Thermal‐Adaptive Photonic MOFs for High‐Performance X‐ray Scintillator

Abstract Dynamic responsive scintillating materials play a significant role in advanced radiation detection technology. However, the issues such as thermal quenching, uncontrollable structure, and unsatisfactory cost, still remain obstacles to the diversified development of recent scintillators. Herein, a strategy is proposed by assembling well‐designed inorganic and organic building units with low cost to construct a series of novel lanthanide MOFs for thermal‐adaptive X‐ray scintillators (TAXS). Based on the delicate energy level design, the as‐obtained TAXS present ultra‐high relative light yield (max ≈49 700 photons MeV −1 ), tunable luminescence (from green to red band), and low dose rate detection limit (min ≈118.7 nGy air s −1 ).
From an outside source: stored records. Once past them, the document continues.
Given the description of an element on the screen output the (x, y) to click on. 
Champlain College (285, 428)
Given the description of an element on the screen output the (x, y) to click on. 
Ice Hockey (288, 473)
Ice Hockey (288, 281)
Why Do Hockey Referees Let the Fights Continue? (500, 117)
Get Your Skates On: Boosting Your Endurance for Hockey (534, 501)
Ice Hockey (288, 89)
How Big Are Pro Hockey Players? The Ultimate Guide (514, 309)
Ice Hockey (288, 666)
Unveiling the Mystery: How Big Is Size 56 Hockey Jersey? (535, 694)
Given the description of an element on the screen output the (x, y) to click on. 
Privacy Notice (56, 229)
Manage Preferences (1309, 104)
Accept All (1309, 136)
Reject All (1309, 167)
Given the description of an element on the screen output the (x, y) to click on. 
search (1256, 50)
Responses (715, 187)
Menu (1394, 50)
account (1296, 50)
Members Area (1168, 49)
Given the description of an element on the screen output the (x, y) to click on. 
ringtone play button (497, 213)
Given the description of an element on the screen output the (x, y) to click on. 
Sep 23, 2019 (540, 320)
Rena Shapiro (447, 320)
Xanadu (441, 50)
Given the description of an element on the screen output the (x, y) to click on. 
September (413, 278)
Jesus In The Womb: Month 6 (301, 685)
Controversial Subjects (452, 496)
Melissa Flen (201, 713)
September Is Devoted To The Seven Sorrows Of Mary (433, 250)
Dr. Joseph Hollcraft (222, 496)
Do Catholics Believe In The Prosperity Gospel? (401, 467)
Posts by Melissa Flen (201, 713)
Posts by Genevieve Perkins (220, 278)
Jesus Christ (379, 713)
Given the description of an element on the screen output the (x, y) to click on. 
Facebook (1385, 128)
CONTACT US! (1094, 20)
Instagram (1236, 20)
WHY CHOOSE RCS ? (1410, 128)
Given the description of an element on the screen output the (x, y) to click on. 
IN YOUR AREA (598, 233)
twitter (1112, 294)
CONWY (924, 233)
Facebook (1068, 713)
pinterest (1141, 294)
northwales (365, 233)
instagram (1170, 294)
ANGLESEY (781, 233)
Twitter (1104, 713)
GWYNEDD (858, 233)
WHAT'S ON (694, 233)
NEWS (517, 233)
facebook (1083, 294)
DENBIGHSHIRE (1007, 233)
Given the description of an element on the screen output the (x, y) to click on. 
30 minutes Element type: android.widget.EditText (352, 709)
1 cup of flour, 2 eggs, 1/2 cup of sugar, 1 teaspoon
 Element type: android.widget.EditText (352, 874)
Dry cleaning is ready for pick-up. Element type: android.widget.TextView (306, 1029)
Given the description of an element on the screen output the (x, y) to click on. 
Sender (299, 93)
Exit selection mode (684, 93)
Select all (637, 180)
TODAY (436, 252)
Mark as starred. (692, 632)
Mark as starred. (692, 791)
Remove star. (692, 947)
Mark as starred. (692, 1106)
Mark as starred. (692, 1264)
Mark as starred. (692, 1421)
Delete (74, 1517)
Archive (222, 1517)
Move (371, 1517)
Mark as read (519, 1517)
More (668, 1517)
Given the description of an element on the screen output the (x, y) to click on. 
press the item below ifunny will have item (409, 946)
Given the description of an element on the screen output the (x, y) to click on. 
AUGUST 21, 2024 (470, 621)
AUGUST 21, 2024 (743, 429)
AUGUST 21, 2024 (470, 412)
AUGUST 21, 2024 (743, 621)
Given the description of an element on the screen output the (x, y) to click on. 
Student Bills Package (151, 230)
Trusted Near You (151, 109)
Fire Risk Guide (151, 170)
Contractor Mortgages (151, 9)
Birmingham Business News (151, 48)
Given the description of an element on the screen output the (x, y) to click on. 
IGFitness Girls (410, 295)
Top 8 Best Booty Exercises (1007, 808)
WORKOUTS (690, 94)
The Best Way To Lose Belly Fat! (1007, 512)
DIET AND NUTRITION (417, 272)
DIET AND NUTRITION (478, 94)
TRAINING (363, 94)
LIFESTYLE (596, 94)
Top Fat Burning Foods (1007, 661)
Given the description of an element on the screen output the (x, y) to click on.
Importantly, these TAXS exhibit unique thermal‐adaptive behaviors including thermal‐facilitated metal‐ligand distance contraction and X‐ray‐induced carrier generation, resulting in obvious enhanced radio‐luminescence. They maintain perfect linear response to X‐ray (R 2 > 99.8%) and excellent stability (>95% after 215 Gy air X‐ray irradiation) during heat treatment. Both TAXS‐based membranes with high imaging resolution (max ≈24 lp mm −1 ) and inks for customizable printing demonstrate the potential to work normally at elevated temperatures. Such a strategy supports photonic functional MOFs to fabricate high‐performance scintillators for harsh condition services.